É simples, o Partido Democrata quer a destruição da Civilização que permite que pessoas não sejam dependentes do Partido Democrata.

É o que está em causa nas Eleições Americanas.

Alguns pontos

- Ao contrario de boa porte da Direita que está sempre preocupada com aparências e em cair nas boas graças de quem lhes chama Hitler, Trump é o único que não tem problemas em responder na mesma moeda .
Foi por isso que foi eleito, pois foi o único que demonstrou ter estômago para combater.


- É Trump que ajuda a preservar a Liberdade de Expressão nos EUA contra todas as tentativas da Esquerda e maioria dos Jornalistas lá e cá de criminalizar opiniões e censura.

- É o Partido Democrata que tem apoiado a Violência Política. Mais uma vez com a conivência e apoio do jornalismo.

- Lembrar o ataque contra os Senadores Republicanos que deixaram o Senador Scalise em perigo de vida.

-São os Republicanos que estão contra o Racismo e ataques aos direitos e liberdades nas Universidades dominadas pela cultura de Esquerda.

-Foi o Partido Democrata que usou o Estado - FBI - ilegalmente para espiar a campanha de Trump e tentou um golpe de estado palaciano com o apoio de boa parte do jornalismo. Pior que Watergate, mas não aparece nas "notícias".
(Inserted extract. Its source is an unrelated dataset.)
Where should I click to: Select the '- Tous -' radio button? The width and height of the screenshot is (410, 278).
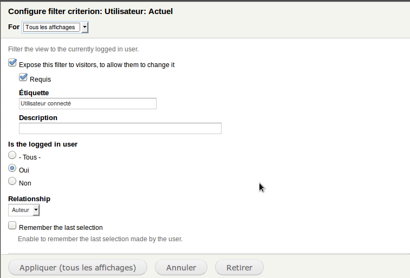click(12, 155)
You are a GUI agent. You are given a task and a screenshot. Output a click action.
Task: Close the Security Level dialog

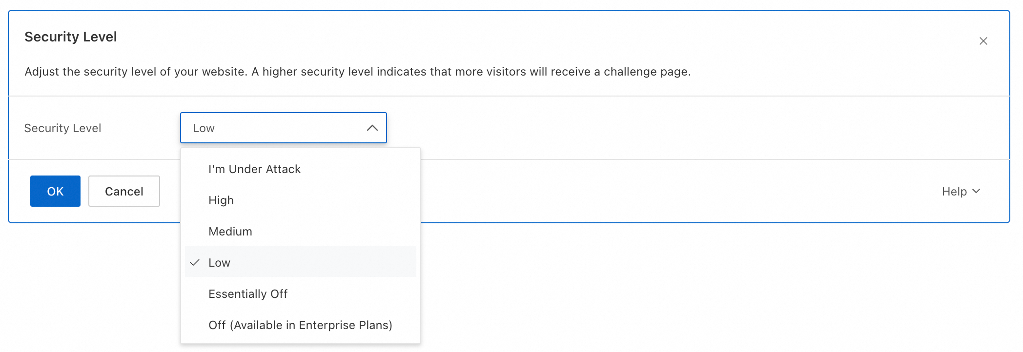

Note-se como o Partido Democrata na recente convenção esteve calado sobre a tentativa de Impeachment que instigou. Já ninguém se lembra, o Impeachment já não é parte da "narrativa"...

Bom Trump
-desregulação
-reforma judicial permitindo muitos menos presos - crimes não violentos como posse de haxe.
-política espacial
-política internacional até certo ponto.

Mau Trump
- paternalismo e proteccionismo económico
- subsídios para tudo e todos como se vê pelos gastos cada maiores.